* [PROBLEM DESCRIPTION]: Copy exactly, and only, the lines from the line containing "Task: Switch to the Details tab" through the last line of the records below, both included, and leave out any pictures.

* [INFORMATION]:
____

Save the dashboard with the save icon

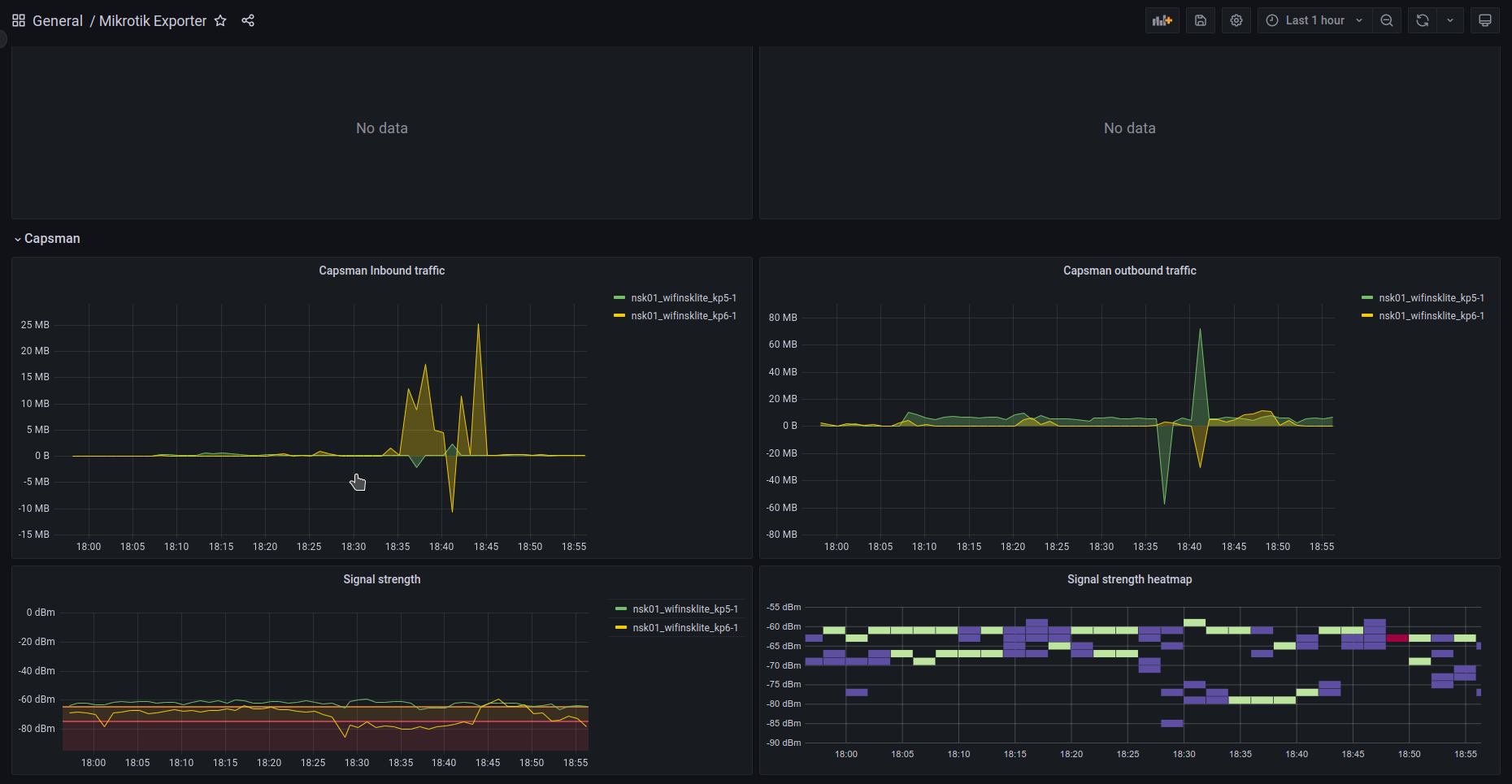coord(1201,20)
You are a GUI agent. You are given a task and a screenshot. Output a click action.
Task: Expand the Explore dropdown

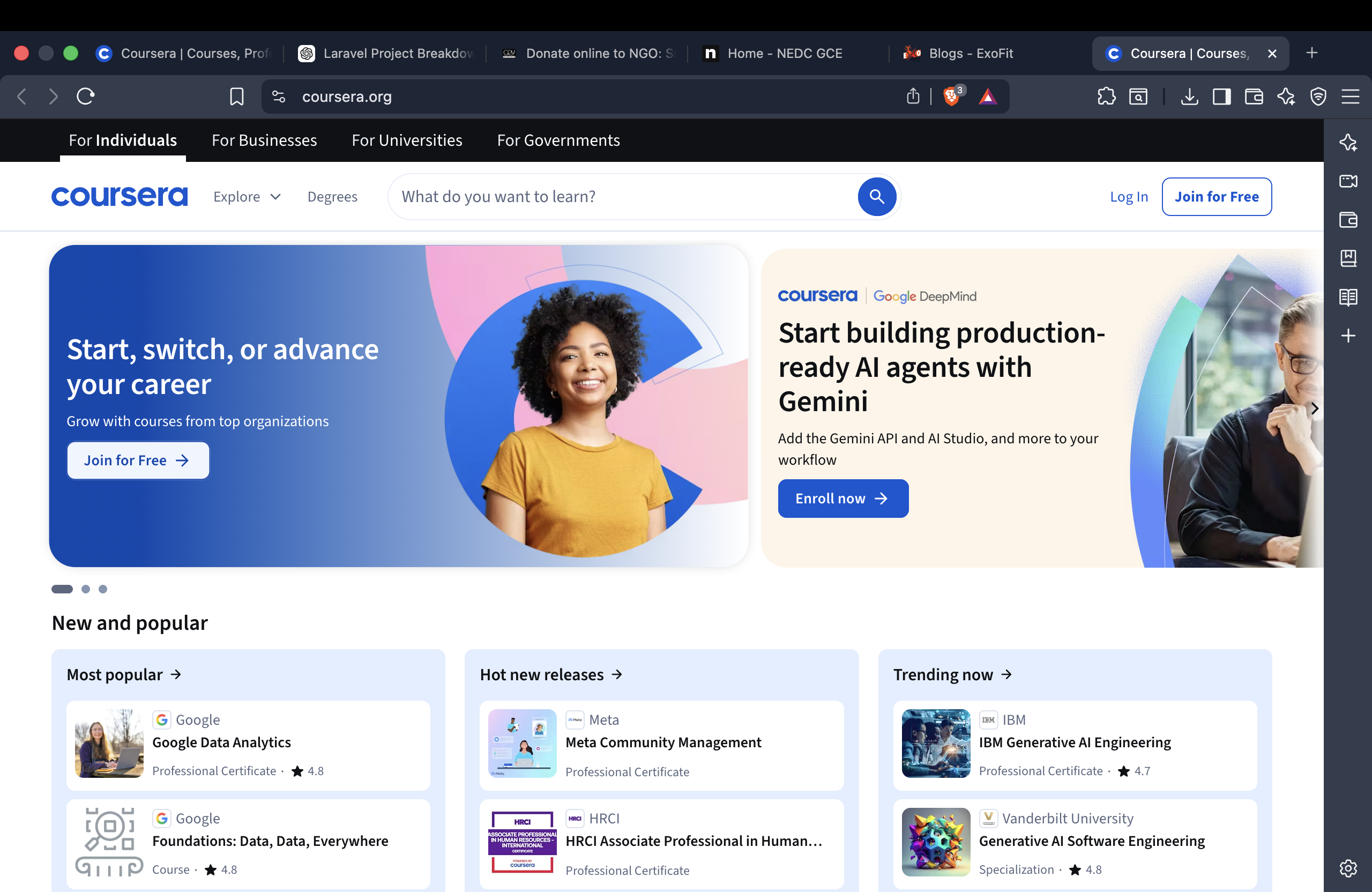(x=247, y=197)
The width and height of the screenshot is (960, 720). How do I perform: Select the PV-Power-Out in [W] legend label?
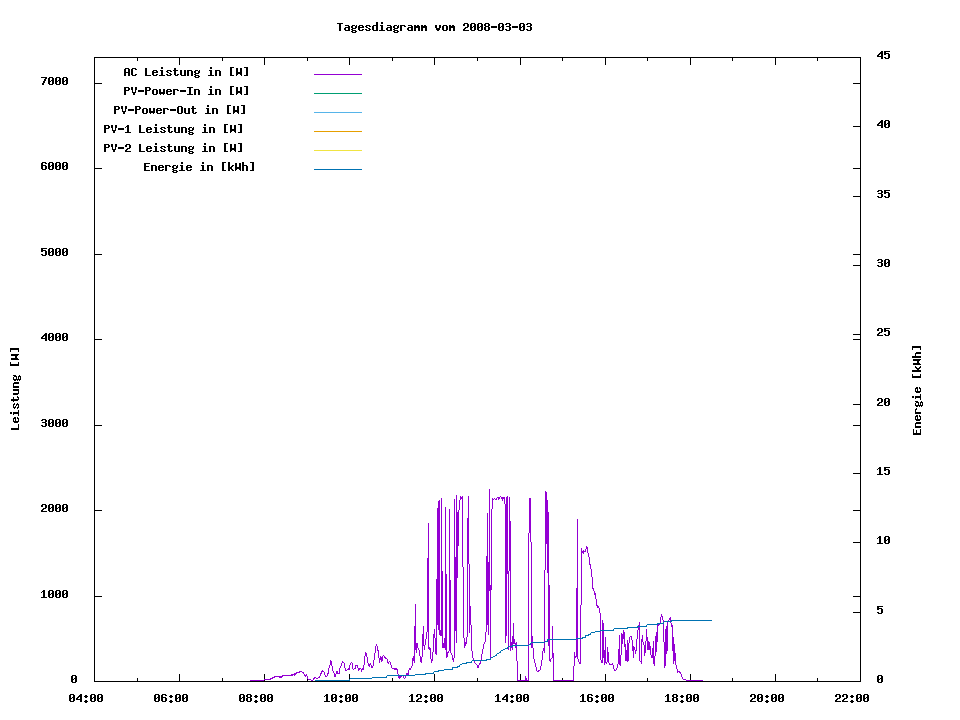[x=180, y=110]
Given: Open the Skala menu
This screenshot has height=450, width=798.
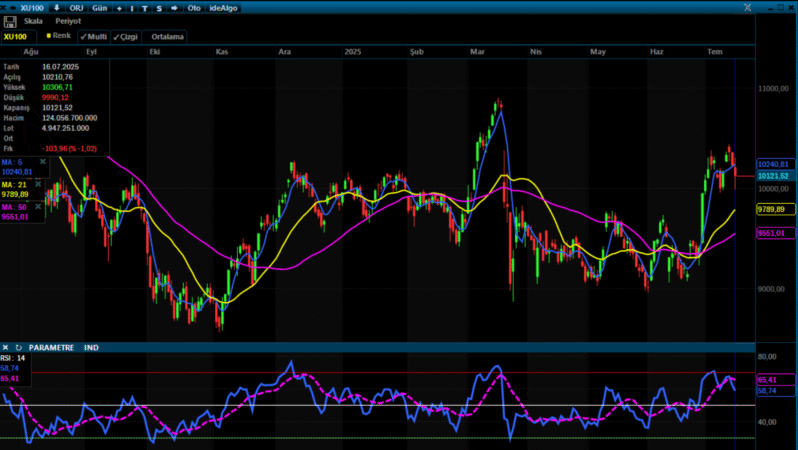Looking at the screenshot, I should point(33,21).
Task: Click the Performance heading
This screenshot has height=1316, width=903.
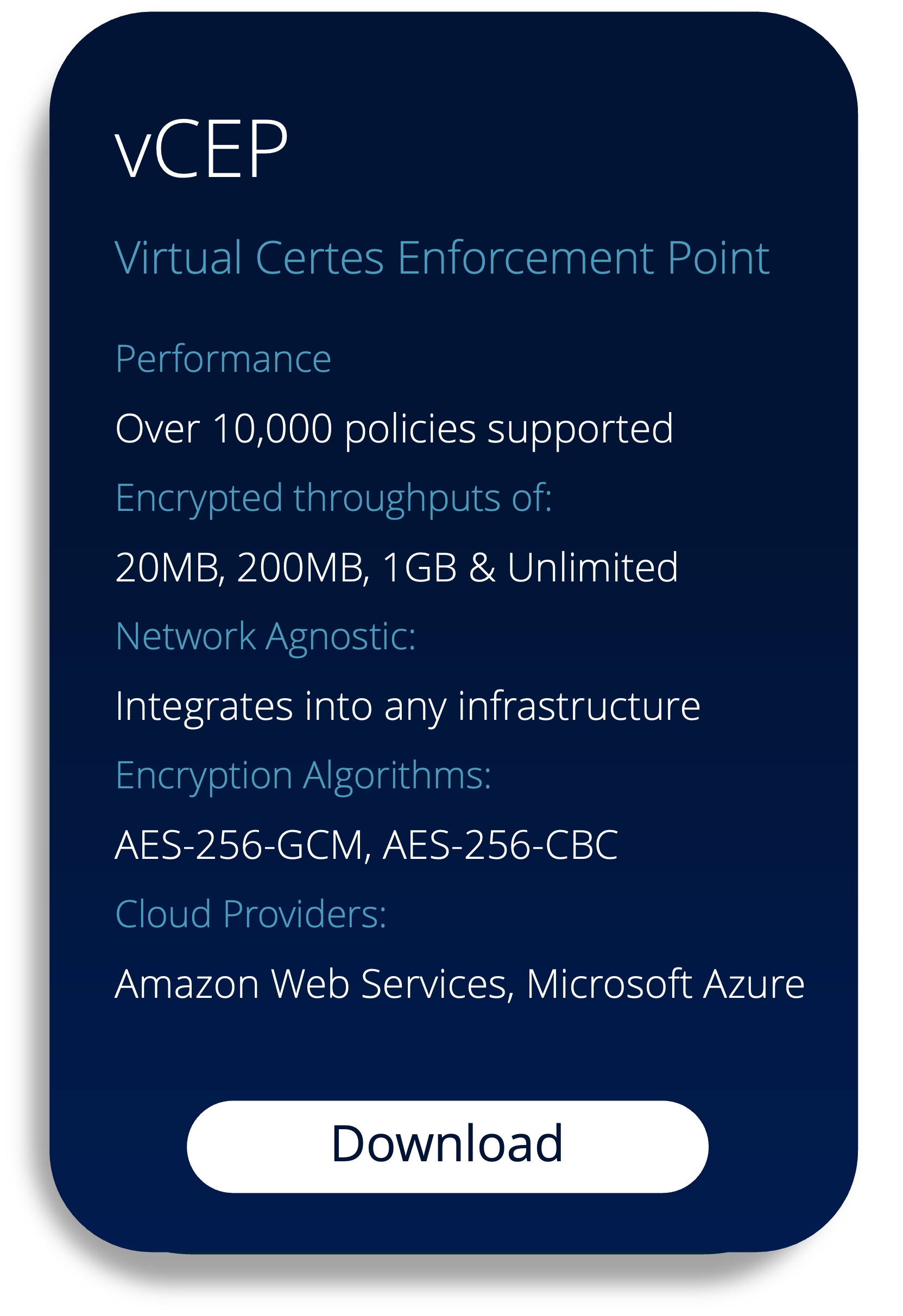Action: (223, 359)
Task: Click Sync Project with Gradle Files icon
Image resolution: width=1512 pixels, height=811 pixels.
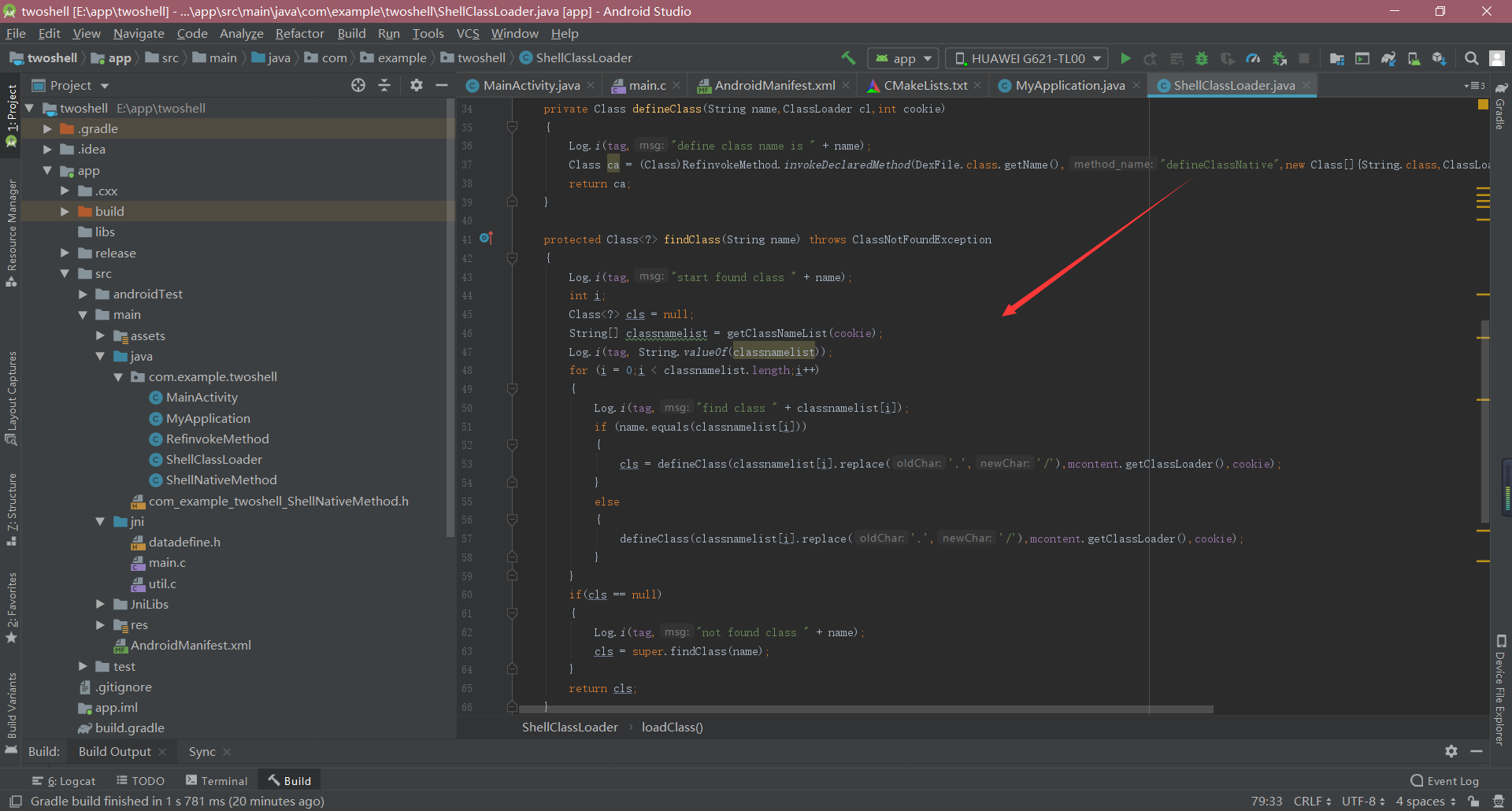Action: [x=1388, y=58]
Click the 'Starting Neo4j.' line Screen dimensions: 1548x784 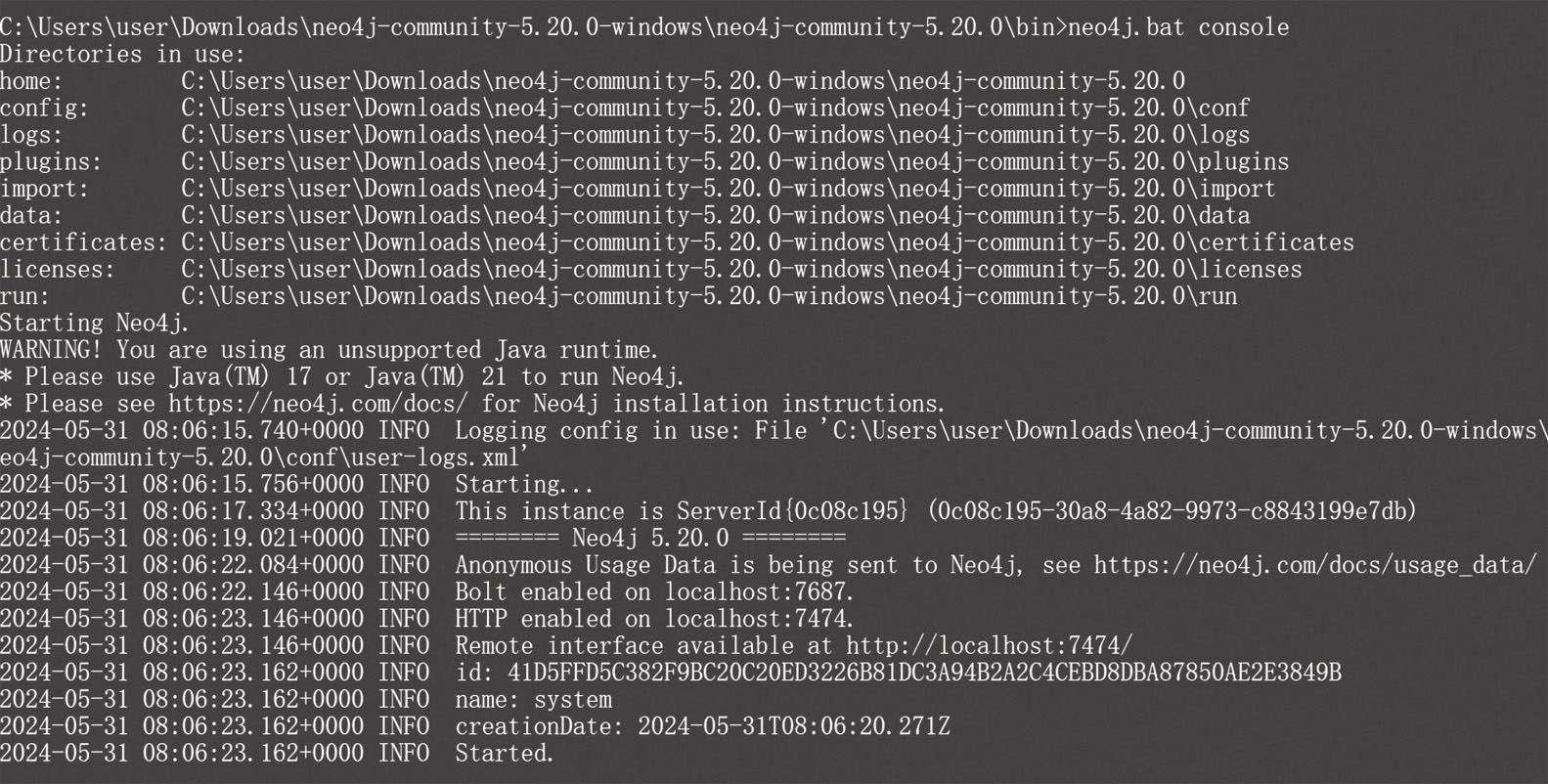click(95, 323)
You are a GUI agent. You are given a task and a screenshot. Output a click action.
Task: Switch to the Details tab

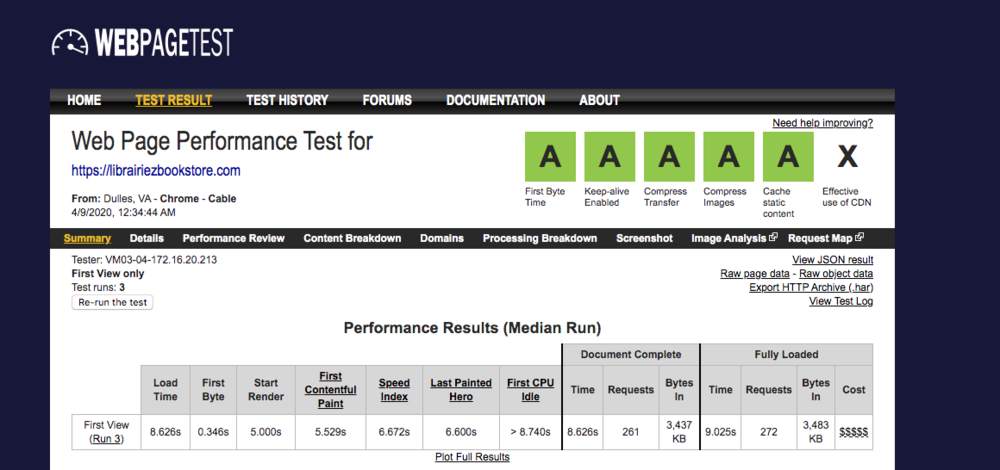[x=146, y=238]
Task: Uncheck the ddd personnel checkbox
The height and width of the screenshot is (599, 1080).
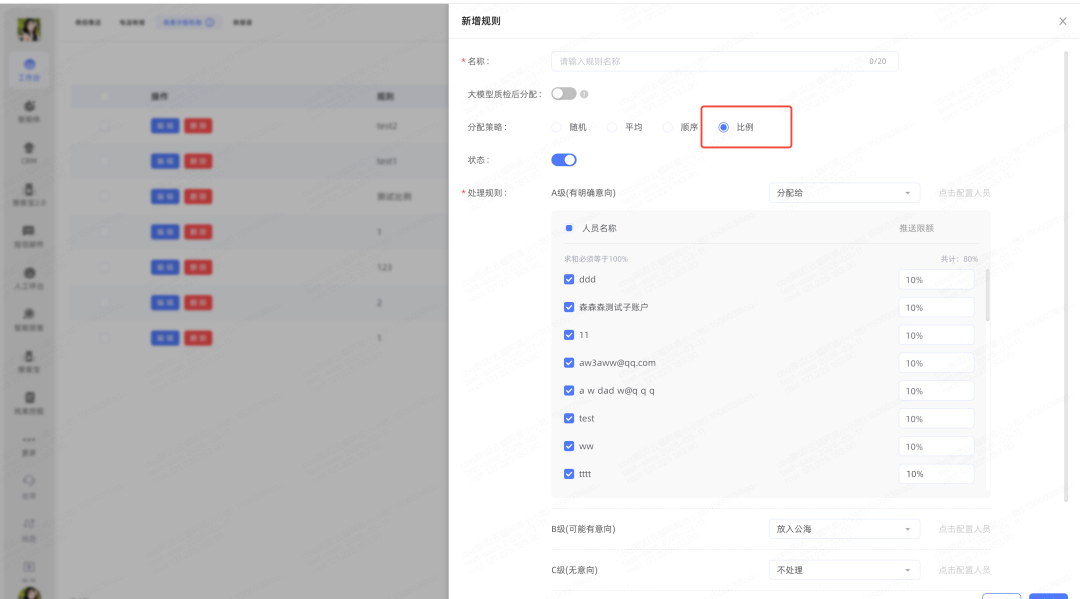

____

* [COMPLETED TASK]:
Task: Switch to the Details tab

[x=146, y=238]
Task: Uncheck the ddd personnel checkbox
The height and width of the screenshot is (599, 1080).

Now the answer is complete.